SOURCE INFORMATION: Begin

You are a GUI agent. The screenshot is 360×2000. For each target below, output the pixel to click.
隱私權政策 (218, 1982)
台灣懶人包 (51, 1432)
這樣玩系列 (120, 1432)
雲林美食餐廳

SOURCE INFORMATION: End

## PROBLEM STATEMENT
Would you reproduce the full listing without changing a single word?

## RESPONSE BELOW
You are a GUI agent. The screenshot is 360×2000. For each target below, output the pixel to click.
隱私權政策 (218, 1982)
台灣懶人包 (51, 1432)
這樣玩系列 (120, 1432)
雲林美食餐廳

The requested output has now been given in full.